Terkait syarat yang wajib dipenuhi pendaftar, Ketua KPU Samarinda Firman Hidayat umumkan beberapa syarat.
“Dari juknis yang ada saat ini, memang tidak menggunakan Computer Assisted Test (CAT) untuk pola perekrutan. Kami masih menggunakan ujian tertulis,” ungkapnya, di Kantor KPU Samarinda Jalan Ir. Juanda, Kamis (02/01/2020).
Dijelaskannya, bahwa proses ujian ini masih dipikirkan teknisnya.
“Secara teknis akan dirumuskan, yaitu bagaimana caranya agar mengetahui jawaban dari peserta tersebut, mencerminkan bahwa mereka paham soal kepemiluan,” jelasnya.
Firman menyatakan bahwa untuk sukseskan Pemilu 2020, dibutuhkan sebanyak 50 orang dalam perekrutan PPK.
“Kita butuh 5 orang dalam 1 kecamatan,” ucap Firman.
Sesuai dengan keputusan KPU Nomor 532 Tahun 2019 tentang petunjuk teknis pembentukan Panitia Pemilihan Kecamatan (PPK).
“Adapun 14 syarat untuk bisa mengikuti perekrutan PPK seperti, minimal berusia 17 tahun, harus WNI, mempunyai integritas, pribadi yang kuat,
jujur dan adil,” katanya.
Ia melanjutkan, pendaftar tidak berasal dari anggota partai politik, berdomisili dalam wilayah kerja PPK.
“Tidak berada dalam ikatan perkawinan dengan sesama penyelenggara pemilu, tidak menjadi tim kampanye salah satu pasangan calon,” sambungnya.
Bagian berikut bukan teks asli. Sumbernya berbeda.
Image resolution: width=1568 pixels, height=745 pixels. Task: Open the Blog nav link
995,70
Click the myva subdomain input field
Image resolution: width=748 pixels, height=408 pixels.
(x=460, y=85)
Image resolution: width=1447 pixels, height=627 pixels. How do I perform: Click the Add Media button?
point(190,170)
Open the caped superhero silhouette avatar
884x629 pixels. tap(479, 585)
Namun juga katanya, informasi dari keputusan KPU nomor 532 sekarang ini telah dirancang KPU RI tentang Peraturan KPU (PKPU).
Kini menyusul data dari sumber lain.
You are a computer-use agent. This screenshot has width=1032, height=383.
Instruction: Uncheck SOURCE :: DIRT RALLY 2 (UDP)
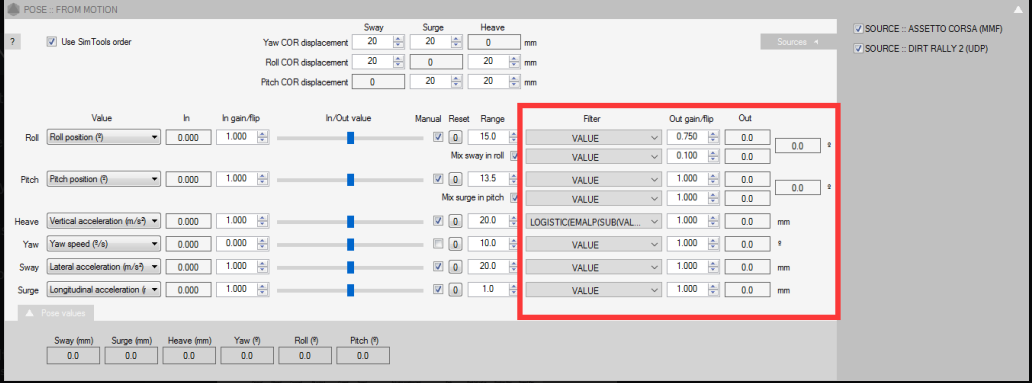[858, 49]
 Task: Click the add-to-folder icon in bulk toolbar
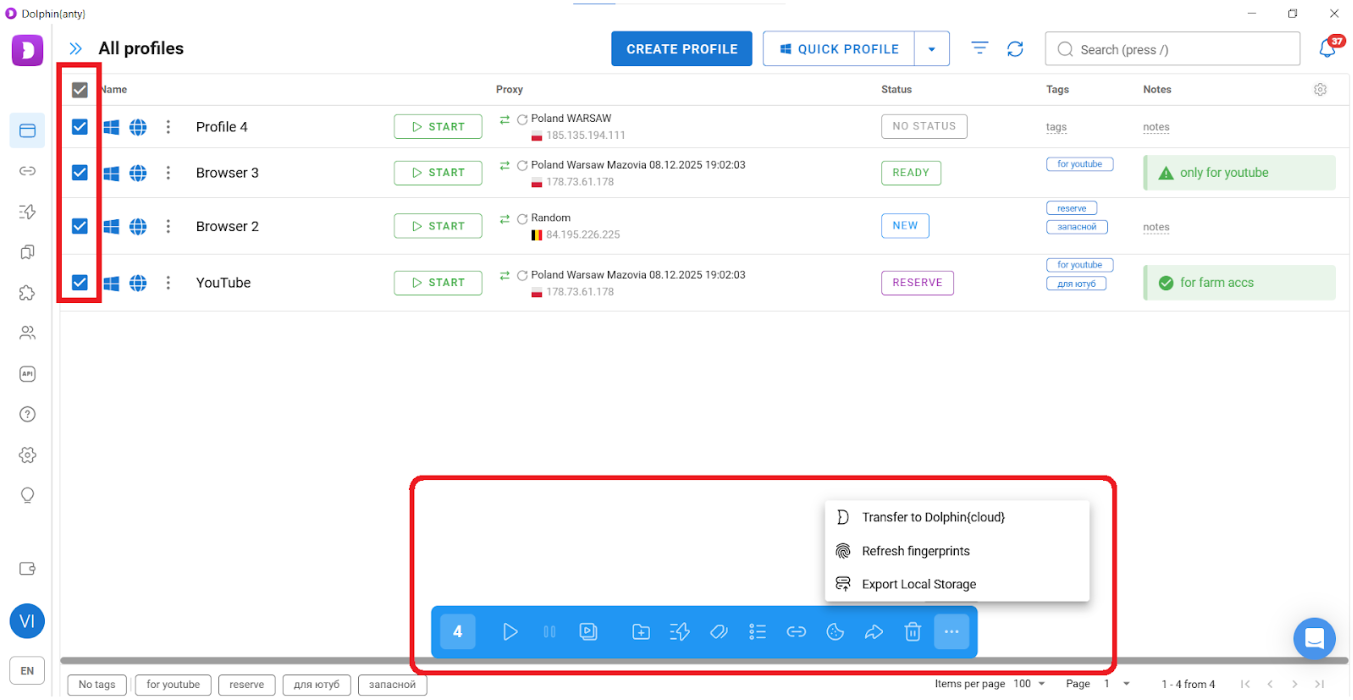[x=641, y=632]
“Dalam waktu dekat terbit juknis perekrutan PPK-nya. Apakah munggunakan CAT atau tidak, tapi gambarannya tidak melenceng dari apa yang sudah ada,” katanya.
Lebih lanjut, informasi yang diterima oleh Firman bahwa ada batasan usia maksimal, yakni 60 tahun.
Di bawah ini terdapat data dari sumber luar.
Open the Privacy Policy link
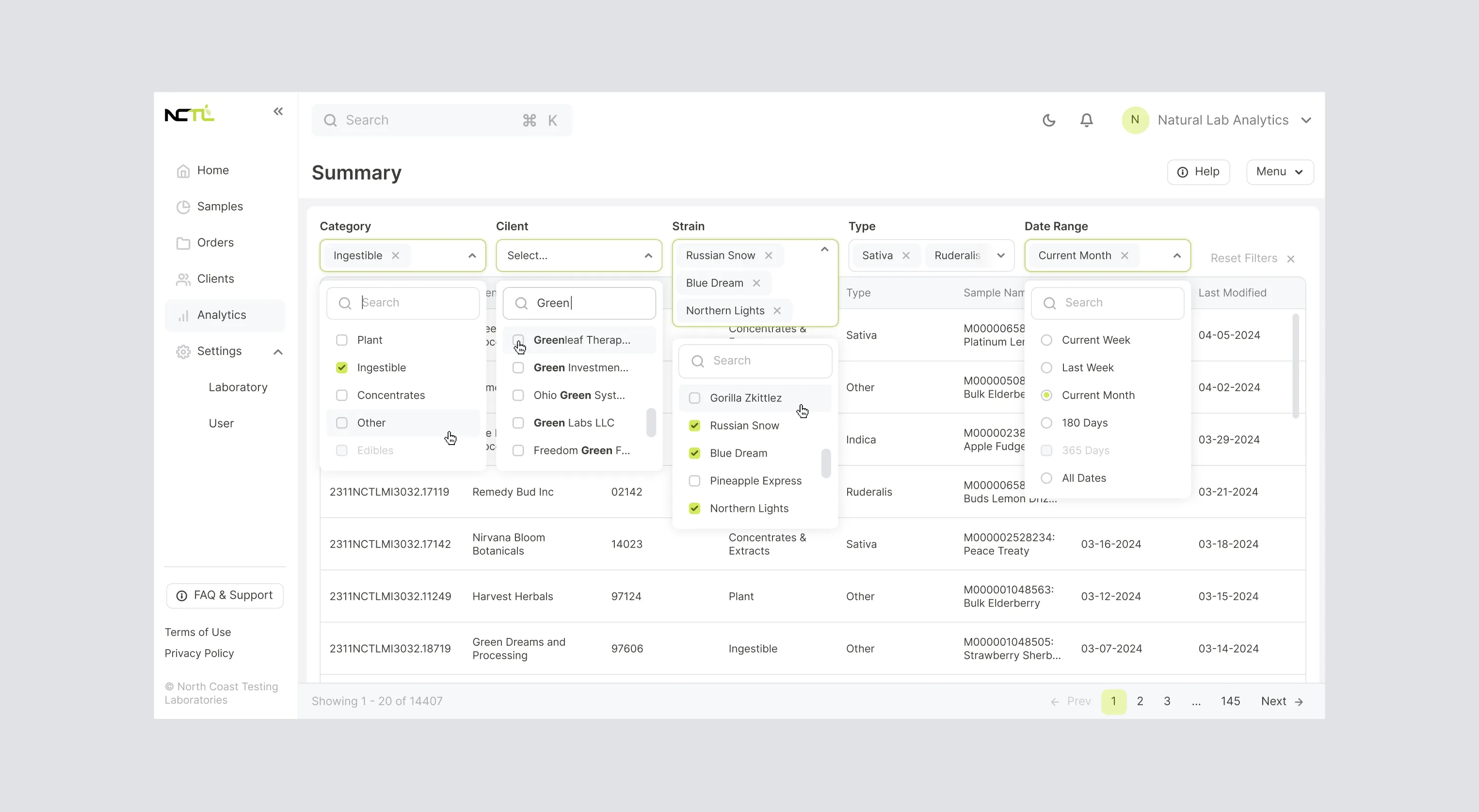This screenshot has width=1479, height=812. (x=199, y=653)
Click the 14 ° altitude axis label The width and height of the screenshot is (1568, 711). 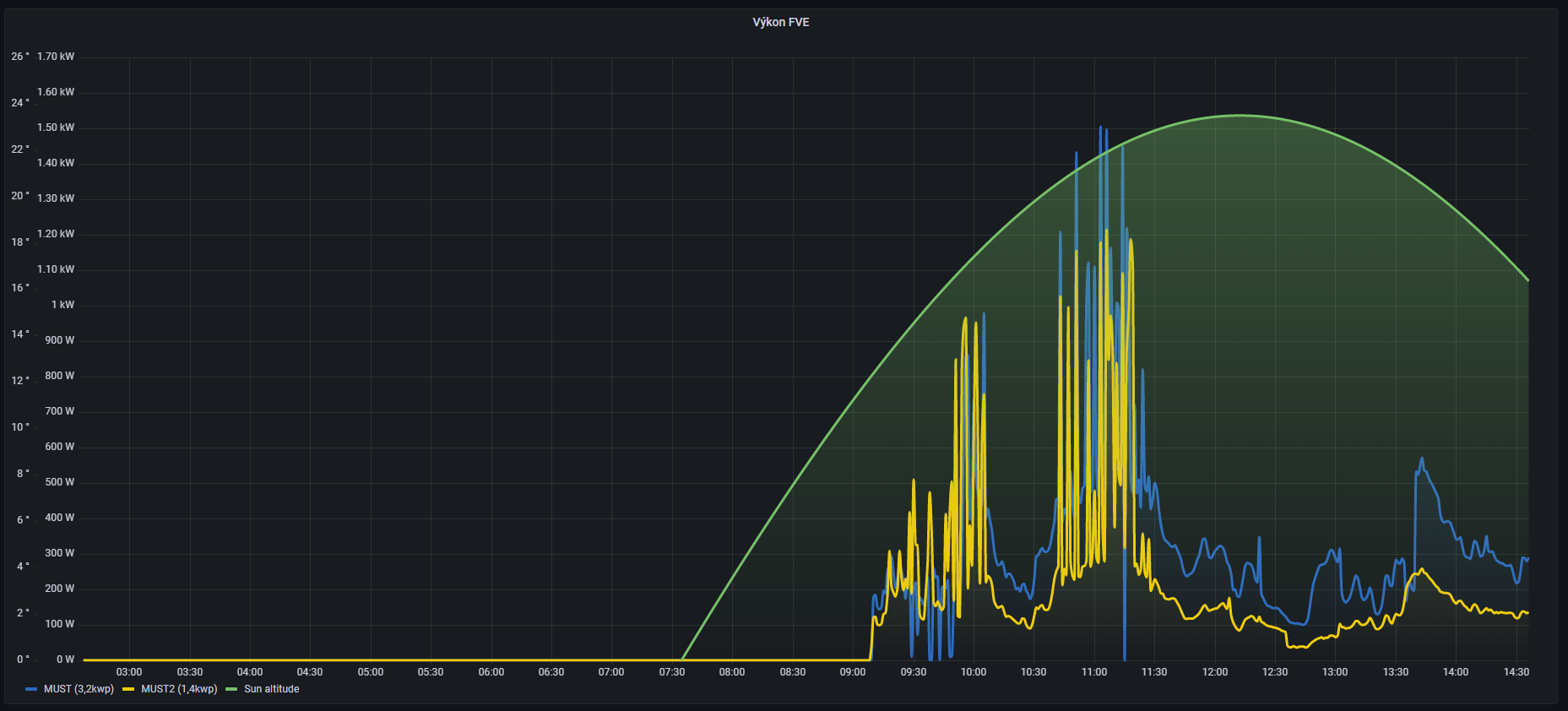pyautogui.click(x=20, y=334)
“Jadi, warga Samarinda yang ingin jadi PPK silahkan mendaftar, kami perlu sebanyak-banyaknya untuk bisa terlibat dalam Pilwali 2020,” tegasnya.
Ketua KPU Samarinda, ingin menjunjung tinggi nilai-nilai demokrasi dalam Pilwali 2020.
“Semua ini upaya agar sesuai harapan warga Samarinda, karena kami mengemban amanah tersebut dengan dana dari kota Samarinda. Setidaknya, menghasilkan calon pemimpin 5 tahun kedepan untuk memajukan kota Samarinda,” tutupnya.